Instructions for the task >>
Can you write out everything from "Yes, sure, if" down to "are a danger." in the forum poll and discussion below, word for word?

Should she be sacked?

  • Yes she should

    Votes: 71 53.4%
  • No she should not

    Votes: 32 24.1%
  • Official warning

    Votes: 7 5.3%
  • Attention seeking option

    Votes: 23 17.3%

  • Total voters
    133
It comes from the individual making that judgement IME. You and I are both women yet I am sure we could find something we disagree on in terms of what it means to be a woman and how we should define it.

Yes, sure, if someone believes that you need to be born a woman n the biological sense to be defined as such the chances are they would feel uncomfortable and maybe unsafe allowing trans women to share women only spaces. That feeling of being 'unsafe' is fear/phobia.
Don't women have good reasons to feel uncomfortable or unsafe in some situations around people who are born and socialised as male?
 
I can only speak for me of course but as I read it the 'phobic' part is in the fear that allowing trans women into women's spaces makes them unsafe. It suggests that they are not seen or believed to be women and that they are a danger.

Or maybe it's not to do with safety at all but just the common problem of people socialised as men hogging the conversation space when it's meant to be a place for women to discuss issues that only arise if you were born with female sexual organs?
 
Or maybe it's not to do with safety at all but just the common problem of people socialised as men hogging the conversation space when it's meant to be a place for women to discuss issues that only arise if you were born with female sexual organs?

Input data >>
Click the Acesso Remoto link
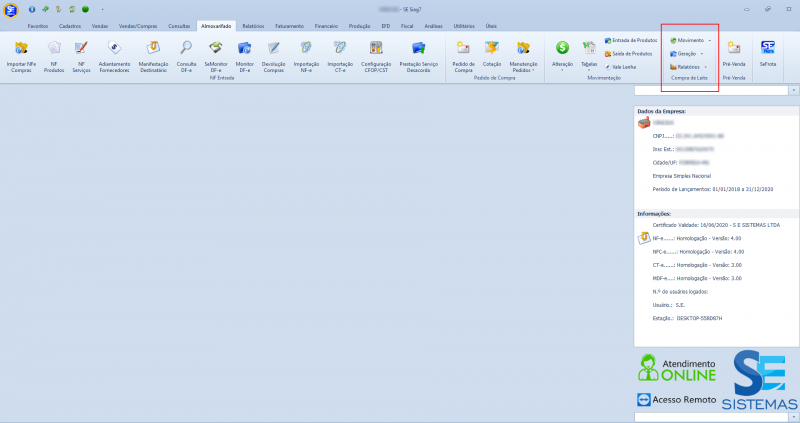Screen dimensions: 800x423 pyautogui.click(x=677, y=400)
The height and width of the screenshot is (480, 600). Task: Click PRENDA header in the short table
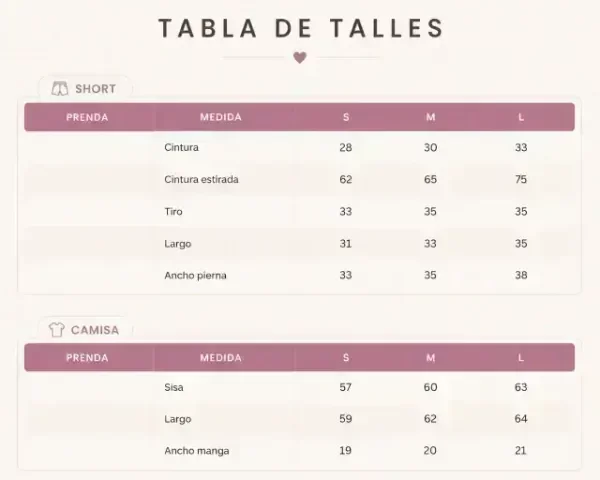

Exercise answer >>
Yes, sure, if someone believes that you need to be born a woman n the biological sense to be defined as such the chances are they would feel uncomfortable and maybe unsafe allowing trans women to share women only spaces. That feeling of being 'unsafe' is fear/phobia.
Don't women have good reasons to feel uncomfortable or unsafe in some situations around people who are born and socialised as male?
 
I can only speak for me of course but as I read it the 'phobic' part is in the fear that allowing trans women into women's spaces makes them unsafe. It suggests that they are not seen or believed to be women and that they are a danger.